| Collected data |

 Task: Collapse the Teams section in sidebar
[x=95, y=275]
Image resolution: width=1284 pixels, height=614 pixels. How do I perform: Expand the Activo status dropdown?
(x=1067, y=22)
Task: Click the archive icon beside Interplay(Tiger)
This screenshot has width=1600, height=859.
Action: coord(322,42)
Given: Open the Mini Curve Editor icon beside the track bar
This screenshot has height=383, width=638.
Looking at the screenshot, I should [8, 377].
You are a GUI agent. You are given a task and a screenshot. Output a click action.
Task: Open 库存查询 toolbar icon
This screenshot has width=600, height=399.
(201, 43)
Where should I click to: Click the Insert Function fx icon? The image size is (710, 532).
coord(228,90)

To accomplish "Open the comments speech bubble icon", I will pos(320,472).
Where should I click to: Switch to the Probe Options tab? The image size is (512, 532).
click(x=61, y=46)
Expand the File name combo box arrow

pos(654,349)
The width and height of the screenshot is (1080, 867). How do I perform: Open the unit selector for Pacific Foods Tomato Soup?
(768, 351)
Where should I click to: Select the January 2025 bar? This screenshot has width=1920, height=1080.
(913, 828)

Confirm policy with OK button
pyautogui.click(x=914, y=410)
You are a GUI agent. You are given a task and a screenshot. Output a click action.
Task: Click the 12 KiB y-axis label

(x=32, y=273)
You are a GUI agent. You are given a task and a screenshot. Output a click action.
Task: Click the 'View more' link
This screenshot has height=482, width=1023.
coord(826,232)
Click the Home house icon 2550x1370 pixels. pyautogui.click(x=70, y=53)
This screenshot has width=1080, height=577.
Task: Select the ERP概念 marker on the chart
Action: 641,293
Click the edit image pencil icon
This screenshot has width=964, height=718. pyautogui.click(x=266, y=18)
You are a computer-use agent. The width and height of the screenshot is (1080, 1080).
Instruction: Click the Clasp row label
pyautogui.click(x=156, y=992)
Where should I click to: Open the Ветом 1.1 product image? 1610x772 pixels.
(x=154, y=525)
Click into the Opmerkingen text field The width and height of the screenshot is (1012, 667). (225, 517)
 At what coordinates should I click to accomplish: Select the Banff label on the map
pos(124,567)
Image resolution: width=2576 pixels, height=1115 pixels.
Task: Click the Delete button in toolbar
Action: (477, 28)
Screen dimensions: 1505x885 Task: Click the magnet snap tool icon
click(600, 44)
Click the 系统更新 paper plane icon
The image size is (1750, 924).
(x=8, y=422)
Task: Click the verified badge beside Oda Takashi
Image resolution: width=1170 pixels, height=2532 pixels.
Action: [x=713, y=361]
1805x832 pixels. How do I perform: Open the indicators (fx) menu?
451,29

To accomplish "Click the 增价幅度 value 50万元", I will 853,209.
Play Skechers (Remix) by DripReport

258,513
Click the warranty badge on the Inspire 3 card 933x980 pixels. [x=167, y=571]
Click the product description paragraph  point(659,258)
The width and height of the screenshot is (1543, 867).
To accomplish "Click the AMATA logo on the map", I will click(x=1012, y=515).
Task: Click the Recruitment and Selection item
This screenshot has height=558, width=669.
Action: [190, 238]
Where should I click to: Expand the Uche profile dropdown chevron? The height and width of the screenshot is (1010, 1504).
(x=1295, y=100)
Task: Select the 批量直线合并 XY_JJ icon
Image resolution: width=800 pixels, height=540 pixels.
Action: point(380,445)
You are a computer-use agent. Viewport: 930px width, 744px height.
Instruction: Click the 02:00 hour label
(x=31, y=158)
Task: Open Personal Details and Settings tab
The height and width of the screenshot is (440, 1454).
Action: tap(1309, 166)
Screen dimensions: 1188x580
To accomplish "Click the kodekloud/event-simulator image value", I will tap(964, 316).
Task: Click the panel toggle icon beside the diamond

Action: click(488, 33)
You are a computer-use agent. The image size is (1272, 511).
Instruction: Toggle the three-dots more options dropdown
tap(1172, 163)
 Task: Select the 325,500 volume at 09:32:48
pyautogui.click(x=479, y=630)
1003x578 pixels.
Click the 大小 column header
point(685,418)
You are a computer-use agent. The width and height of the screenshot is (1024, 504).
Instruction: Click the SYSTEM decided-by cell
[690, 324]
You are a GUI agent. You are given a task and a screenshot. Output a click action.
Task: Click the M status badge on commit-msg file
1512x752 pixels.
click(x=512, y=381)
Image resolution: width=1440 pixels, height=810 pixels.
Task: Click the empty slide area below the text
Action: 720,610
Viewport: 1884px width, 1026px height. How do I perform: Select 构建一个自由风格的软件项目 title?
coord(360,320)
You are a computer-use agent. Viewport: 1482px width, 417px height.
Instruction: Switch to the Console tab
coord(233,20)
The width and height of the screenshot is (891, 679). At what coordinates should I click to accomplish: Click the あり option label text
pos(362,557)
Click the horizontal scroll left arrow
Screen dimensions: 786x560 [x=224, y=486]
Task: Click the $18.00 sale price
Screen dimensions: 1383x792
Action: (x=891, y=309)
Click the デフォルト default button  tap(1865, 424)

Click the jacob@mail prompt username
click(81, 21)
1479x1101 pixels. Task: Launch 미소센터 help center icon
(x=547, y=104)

| Your goal |
Every line above that holds the string "computer" counts once; give the total and nothing more.

| Your solution |
5